In some cases you may have to specify the sub directory.
For example the 4/16 HP Switch is a Brocade 200E with switchtype 34. So you would then use directory SWBD34 – /v5.3.1a/SWDB34. You can also try with /v5.3.1a/release.plist, /v5.3.1a/SWDB34/release.plist or /v5.3.1a/install. However with 5.3.1a you should not have to so /v5.3.1a should be enough.
switch:admin> firmwaredownload Server Name or IP Address: IP.TO.SCP.SERVER User Name: username File Name: /path/to/v6.2.2e Network Protocol(1-auto-select, 2-FTP, 3-SCP) : 3 Password: Server IP: IP.TO.SCP.SERVER, Protocol IPv4 Checking system settings for firmwaredownload... System settings check passed. You can run firmwaredownloadstatus to get the status of this command. This command will cause a warm/non-disruptive boot on the switch, but will require that existing telnet, secure telnet or SSH sessions be restarted. Do you want to continue [Y]: y Firmware is being downloaded to the switch. This step may take up to 30 minutes. Preparing for firmwaredownload... Start to install packages... dir ################################################## [[lots of these for all packets]] ################################################## [[also stuff like these are seen many times:]] warning: /etc/fabos/pki/switch.0.rootcrt created as /etc/fabos/pki/switch.0.rootcrt.rpmnew kernel-module-ipsec ################################################## Removing unneeded files, please wait ... Finished removing unneeded files. All packages have been downloaded successfully. Firmware has been downloaded to the secondary partition of the switch. HA Rebooting ...

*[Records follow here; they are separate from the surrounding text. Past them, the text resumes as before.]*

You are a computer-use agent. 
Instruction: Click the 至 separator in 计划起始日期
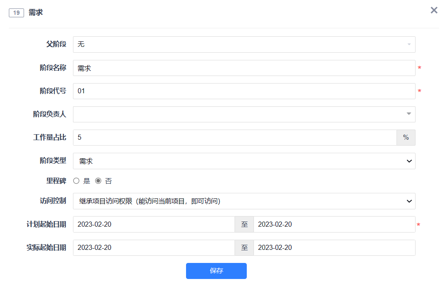pyautogui.click(x=244, y=225)
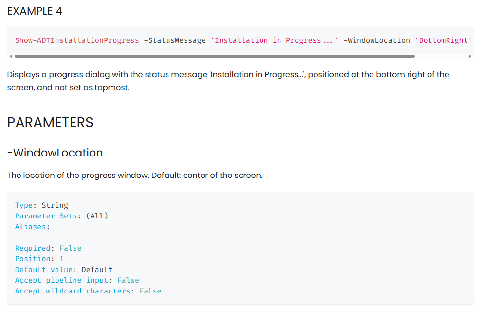Click the Default value: Default line

tap(64, 270)
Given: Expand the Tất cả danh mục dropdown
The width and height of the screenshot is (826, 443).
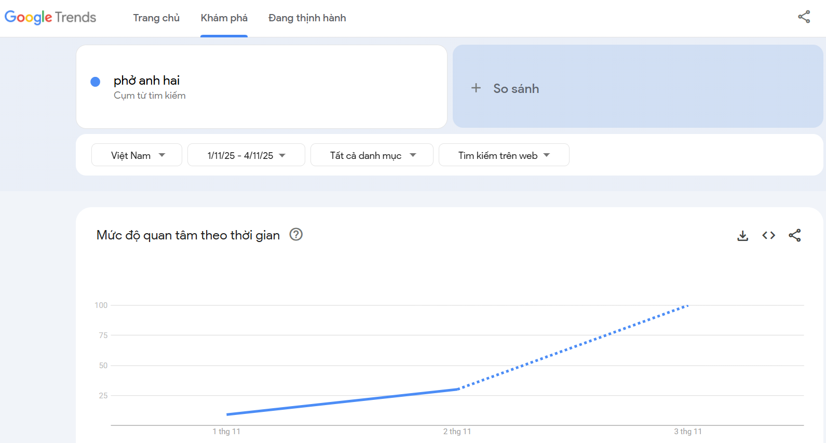Looking at the screenshot, I should [372, 155].
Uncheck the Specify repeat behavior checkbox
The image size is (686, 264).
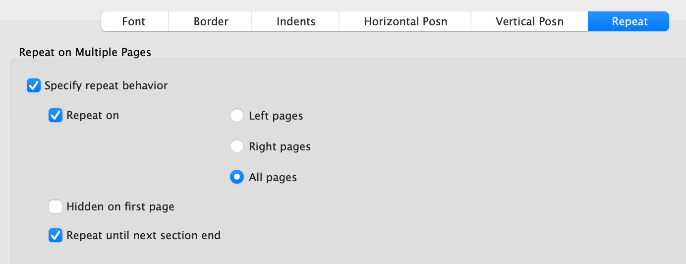34,86
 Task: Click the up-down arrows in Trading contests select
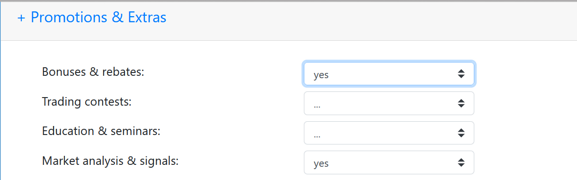coord(461,104)
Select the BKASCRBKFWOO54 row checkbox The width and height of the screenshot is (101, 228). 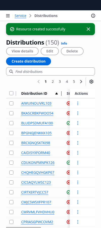click(11, 113)
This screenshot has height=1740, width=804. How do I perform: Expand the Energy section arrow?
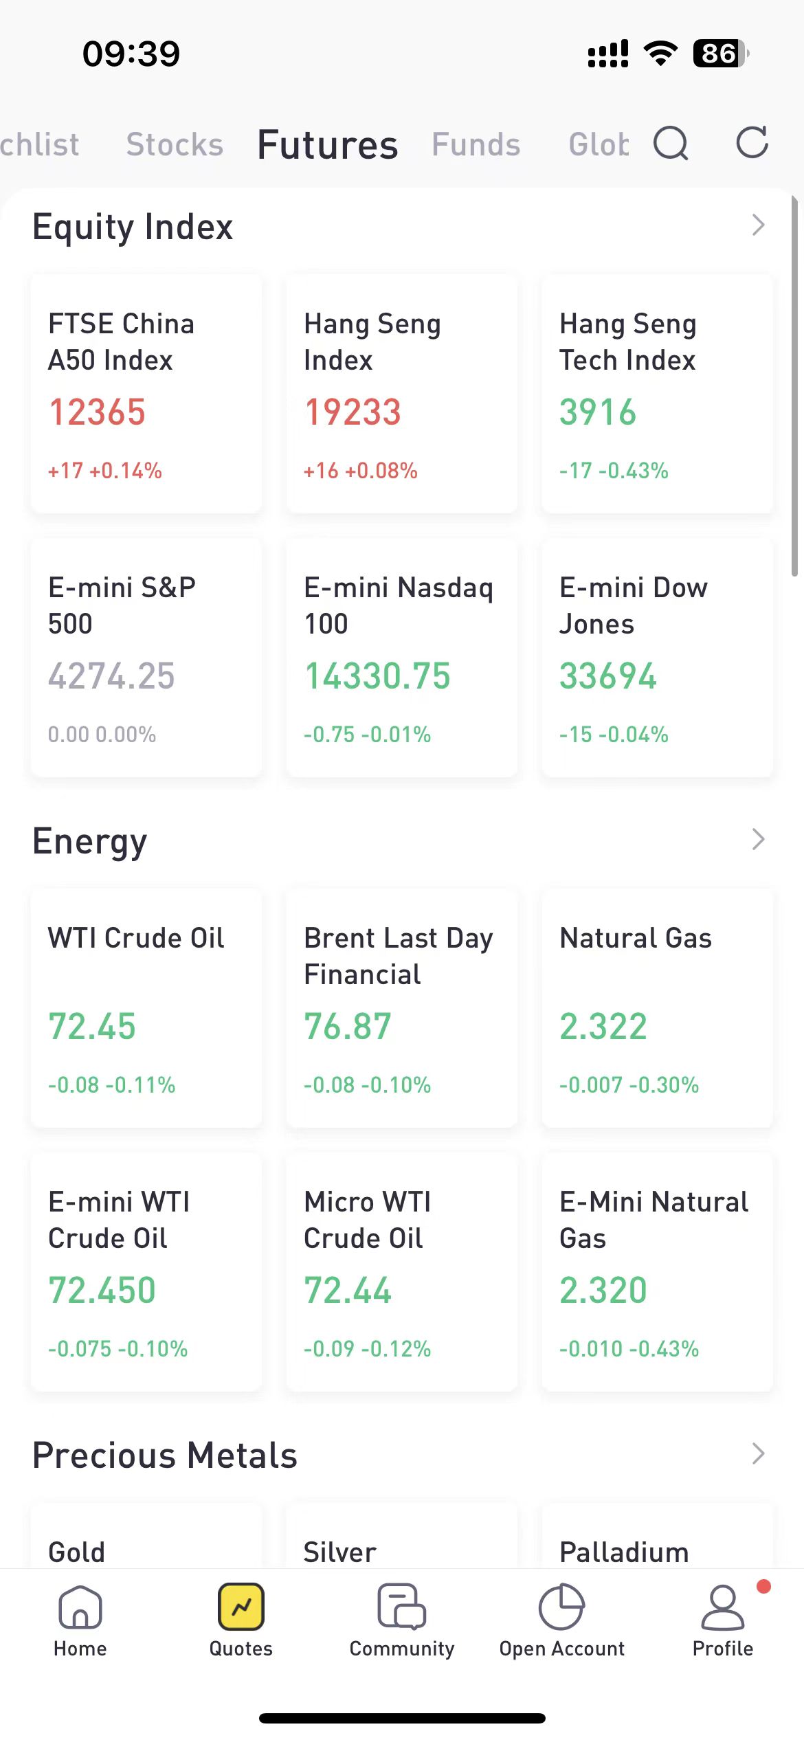click(x=758, y=839)
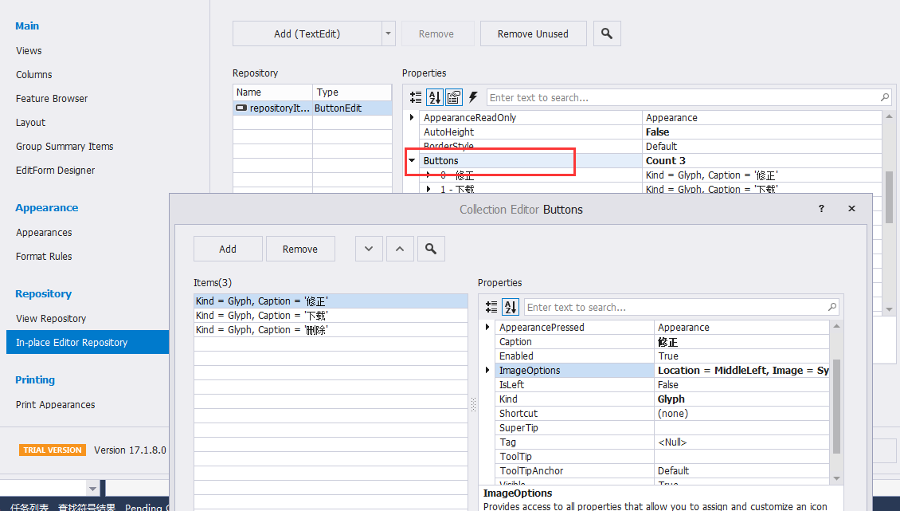Click the Collection Editor help question mark
Viewport: 900px width, 511px height.
[x=821, y=209]
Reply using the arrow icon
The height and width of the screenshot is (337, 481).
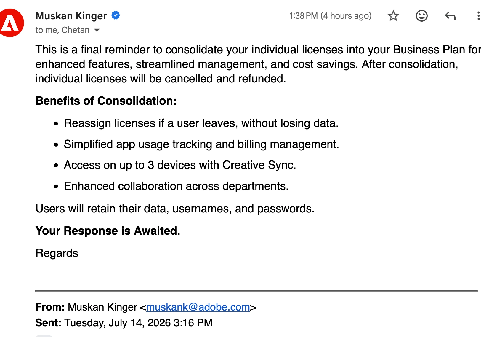(450, 16)
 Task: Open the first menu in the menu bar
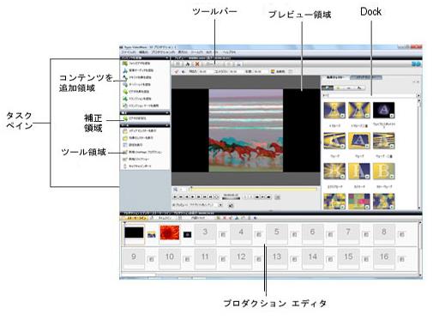tap(129, 52)
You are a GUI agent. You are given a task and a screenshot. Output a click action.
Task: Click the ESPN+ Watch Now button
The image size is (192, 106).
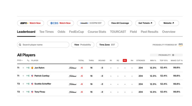pos(30,23)
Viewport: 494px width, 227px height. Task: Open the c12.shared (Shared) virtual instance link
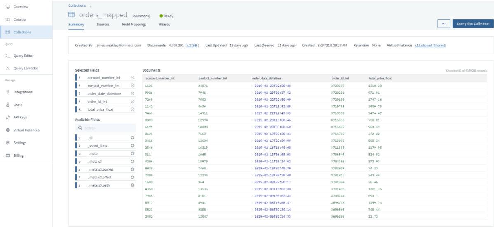click(x=430, y=45)
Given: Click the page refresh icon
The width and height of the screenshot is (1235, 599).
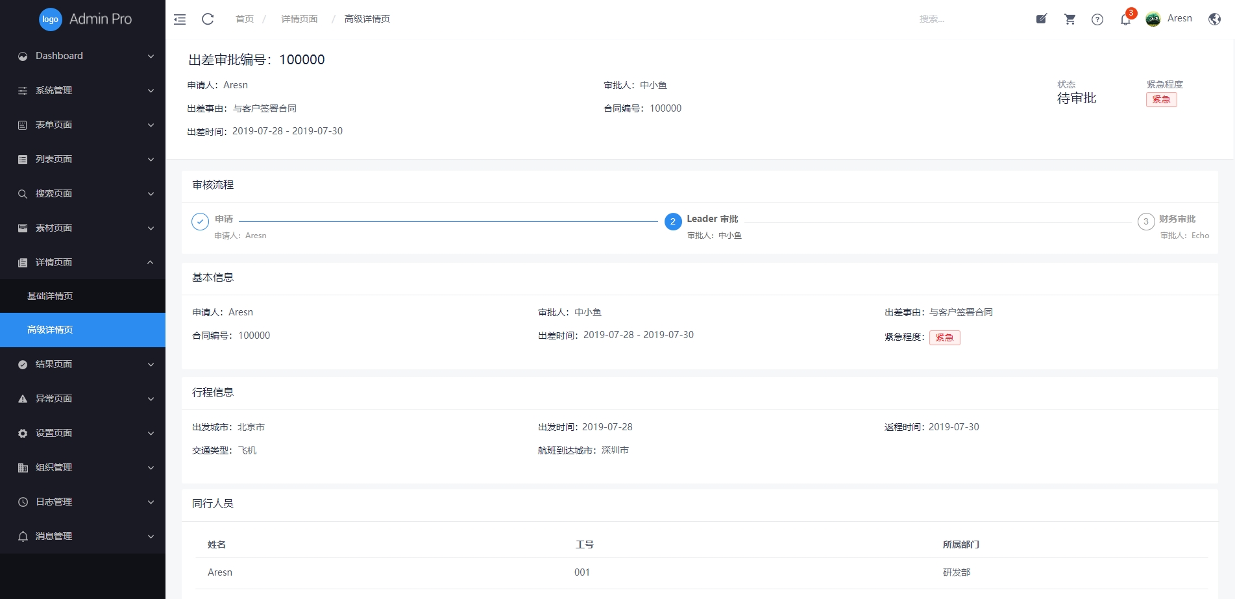Looking at the screenshot, I should click(x=208, y=19).
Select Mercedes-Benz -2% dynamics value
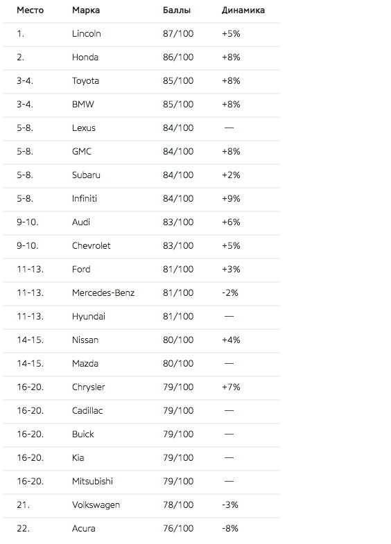Screen dimensions: 391x544 tap(230, 293)
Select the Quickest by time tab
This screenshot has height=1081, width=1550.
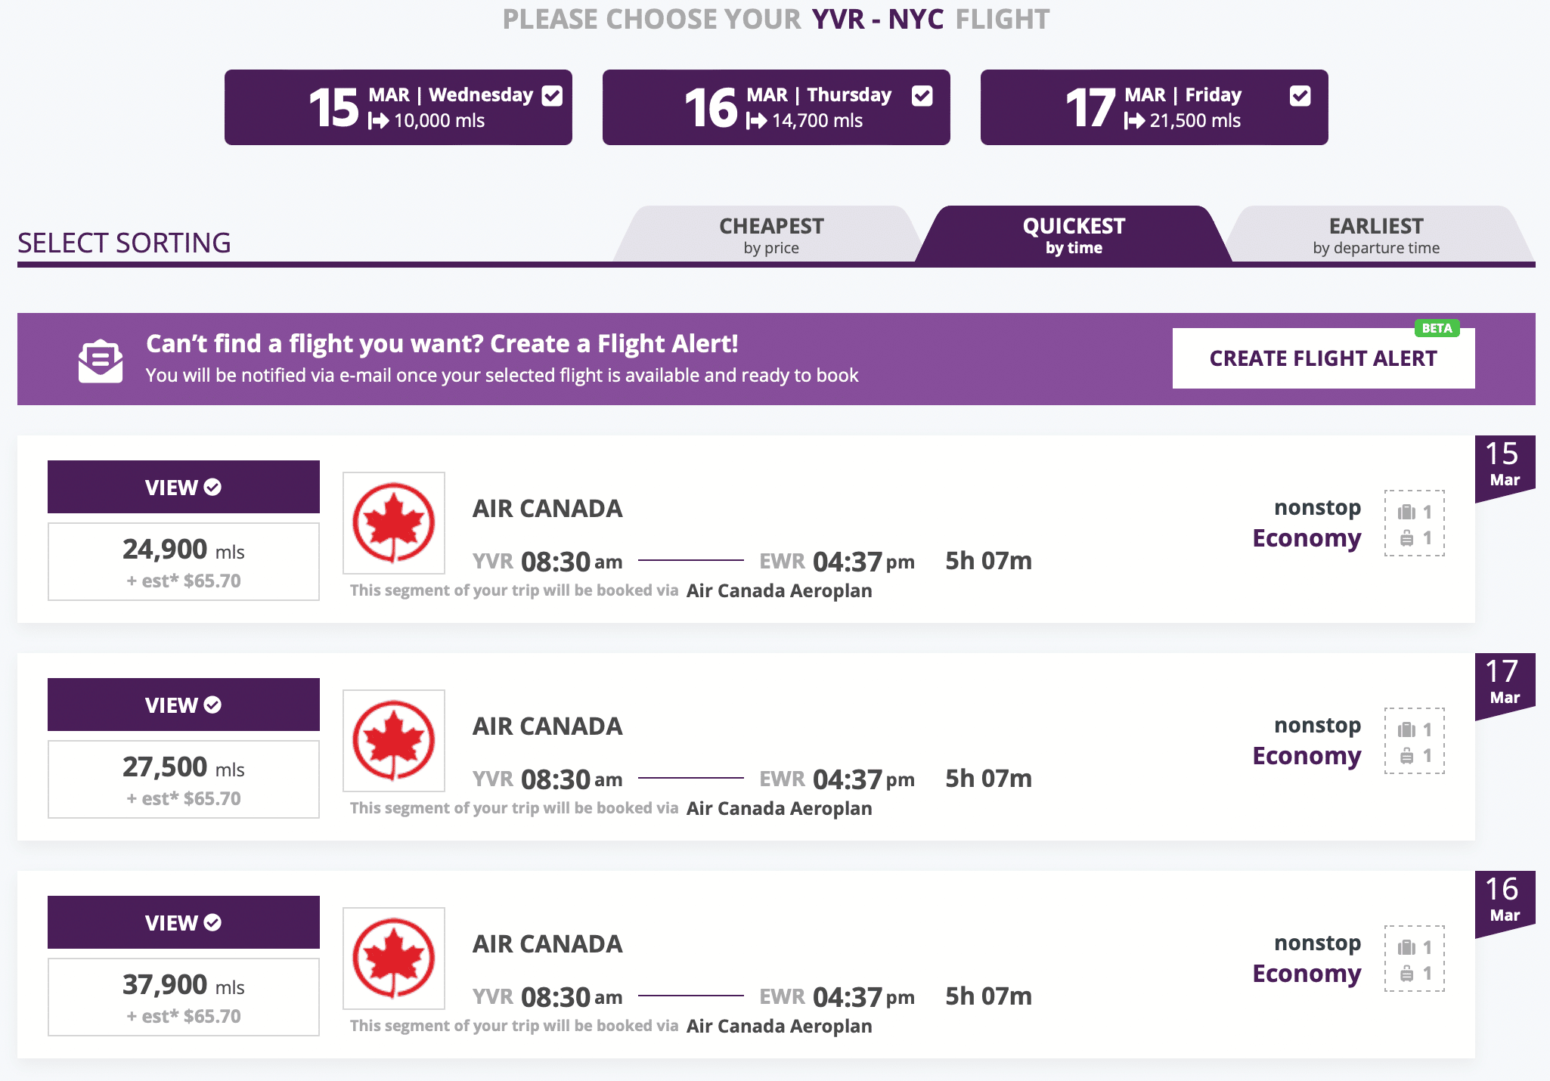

Transfer Protocol and Connectivity
If you are using SCP and that does not work, please try with FTP. If neither works, see if something else can log on to the FTP/SCP server. And of course, make sure the right permissions/root directory are set on the FTP-server. If your FTP/SCP server has log files, check them. If it works from one client but not from the switch, check the logs and see if there’s a difference. Sometimes if the SCP doesn’t work via CLI it might work by doing SCP (but starting it from the Web Tools, thanks Eric in the comments for this!).
If you are logged on as root on the SAN-switch you can use the scp- or ssh-client on the switch to confirm connectivity, like this:
ssh username@server ls /tmp/v6.0.1a to list the /tmp/v6.0.1a on the SCP server.
You need to be root to run the above command.
If that also does not work, you have some kind of networking problem – you can try direct connecting a laptop to the LAN interface of the switch. To see the network settings on the switch: ifmodeshow and ipaddrshow
Sometimes when upgrading from 6.1.1d to 6.2.2 we have seen that the passwords have gotten reset.
Default password is then “password” or “fibranne”.
You can reset the password with the CLI command “passwd admin” to reset password on the admin account.
If you forget all passwords it might be possible to be able to reset it via the serial cable interface while booting the switch.
On EMC branded switches the default password might be: Serv4EMC
If your switch is out of warranty/contract and it’s still working. I’d suggest making a copy(dd in linux for example) of the CF-card. Then if the CF card decides to fail you can just get a new one from random_electronic store and dd the contents of the flash back.
When replacing a switch make sure that the licenses are correct.
If for example you have a switch with ‘power pack’ – then for HP there is a special spare part number for a switch with power pack and one without. Power pack is a grouping of licenses, which licenses are in the pack differs between models.